= Exercise prompt =
Please output exactly the lines from the one containing "Task: Open the 'web application V2.0' entry" through the last line of the records, both included.

= Source material =
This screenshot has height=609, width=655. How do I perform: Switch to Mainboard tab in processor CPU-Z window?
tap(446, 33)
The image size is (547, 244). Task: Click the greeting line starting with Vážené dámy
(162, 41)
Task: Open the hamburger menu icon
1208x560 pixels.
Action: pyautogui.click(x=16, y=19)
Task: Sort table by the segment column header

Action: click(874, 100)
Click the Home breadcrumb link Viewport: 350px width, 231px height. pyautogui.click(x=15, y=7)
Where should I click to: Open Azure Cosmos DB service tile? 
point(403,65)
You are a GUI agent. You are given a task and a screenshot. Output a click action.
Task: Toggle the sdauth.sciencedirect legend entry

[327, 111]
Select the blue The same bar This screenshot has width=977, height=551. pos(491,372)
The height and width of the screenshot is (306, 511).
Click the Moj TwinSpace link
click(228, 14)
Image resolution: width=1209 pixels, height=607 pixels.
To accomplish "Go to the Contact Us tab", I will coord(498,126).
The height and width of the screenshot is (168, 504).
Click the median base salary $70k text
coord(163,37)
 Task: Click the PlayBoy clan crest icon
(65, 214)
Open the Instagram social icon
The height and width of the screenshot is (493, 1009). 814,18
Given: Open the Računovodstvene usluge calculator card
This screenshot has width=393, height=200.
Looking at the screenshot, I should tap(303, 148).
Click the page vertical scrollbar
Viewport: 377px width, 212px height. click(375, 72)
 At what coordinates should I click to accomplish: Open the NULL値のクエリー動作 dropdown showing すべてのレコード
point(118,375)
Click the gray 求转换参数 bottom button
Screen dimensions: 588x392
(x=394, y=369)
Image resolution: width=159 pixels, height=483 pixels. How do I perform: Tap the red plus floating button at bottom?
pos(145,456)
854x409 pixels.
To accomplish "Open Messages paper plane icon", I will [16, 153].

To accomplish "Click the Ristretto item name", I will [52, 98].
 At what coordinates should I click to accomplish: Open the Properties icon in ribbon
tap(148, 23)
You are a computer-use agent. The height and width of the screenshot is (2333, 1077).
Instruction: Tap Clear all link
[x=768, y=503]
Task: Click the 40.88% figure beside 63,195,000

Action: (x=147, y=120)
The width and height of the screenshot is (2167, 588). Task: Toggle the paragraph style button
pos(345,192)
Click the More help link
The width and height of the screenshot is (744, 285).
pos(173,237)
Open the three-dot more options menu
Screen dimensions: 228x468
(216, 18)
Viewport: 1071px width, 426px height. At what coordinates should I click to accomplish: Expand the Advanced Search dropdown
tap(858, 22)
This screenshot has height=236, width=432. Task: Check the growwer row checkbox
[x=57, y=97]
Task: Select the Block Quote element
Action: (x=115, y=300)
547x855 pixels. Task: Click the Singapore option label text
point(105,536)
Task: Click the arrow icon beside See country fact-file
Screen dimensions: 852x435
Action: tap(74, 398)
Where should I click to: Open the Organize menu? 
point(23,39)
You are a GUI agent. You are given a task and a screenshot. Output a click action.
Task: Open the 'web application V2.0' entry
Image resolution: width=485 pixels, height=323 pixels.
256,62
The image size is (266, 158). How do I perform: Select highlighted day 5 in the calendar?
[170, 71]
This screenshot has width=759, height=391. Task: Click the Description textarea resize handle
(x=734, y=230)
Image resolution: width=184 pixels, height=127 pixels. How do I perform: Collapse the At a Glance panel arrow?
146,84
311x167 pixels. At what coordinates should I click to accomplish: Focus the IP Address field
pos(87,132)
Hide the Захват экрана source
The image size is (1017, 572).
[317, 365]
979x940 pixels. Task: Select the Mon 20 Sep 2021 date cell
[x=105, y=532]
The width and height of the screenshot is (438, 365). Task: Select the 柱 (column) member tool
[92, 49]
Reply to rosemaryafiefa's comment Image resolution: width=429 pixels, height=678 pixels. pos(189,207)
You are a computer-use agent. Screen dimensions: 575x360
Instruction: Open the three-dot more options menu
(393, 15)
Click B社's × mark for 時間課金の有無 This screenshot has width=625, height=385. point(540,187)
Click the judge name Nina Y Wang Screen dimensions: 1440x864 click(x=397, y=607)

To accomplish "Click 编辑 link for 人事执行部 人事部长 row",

= Task response =
Task: Open the 'web application V2.0' entry
Image resolution: width=485 pixels, height=323 pixels.
256,62
The image size is (266, 158). How do I perform: Select highlighted day 5 in the calendar?
[170, 71]
This screenshot has width=759, height=391. Task: Click the Description textarea resize handle
(x=734, y=230)
Image resolution: width=184 pixels, height=127 pixels. How do I perform: Collapse the At a Glance panel arrow?
146,84
311x167 pixels. At what coordinates should I click to accomplish: Focus the IP Address field
pos(87,132)
Hide the Захват экрана source
The image size is (1017, 572).
[317, 365]
979x940 pixels. Task: Select the Mon 20 Sep 2021 date cell
[x=105, y=532]
The width and height of the screenshot is (438, 365). Task: Select the 柱 (column) member tool
[92, 49]
Reply to rosemaryafiefa's comment Image resolution: width=429 pixels, height=678 pixels. pos(189,207)
You are a computer-use agent. Screen dimensions: 575x360
Instruction: Open the three-dot more options menu
(393, 15)
Click B社's × mark for 時間課金の有無 This screenshot has width=625, height=385. point(540,187)
Click the judge name Nina Y Wang Screen dimensions: 1440x864 click(x=397, y=607)

To accomplish "Click 编辑 link for 人事执行部 人事部长 row",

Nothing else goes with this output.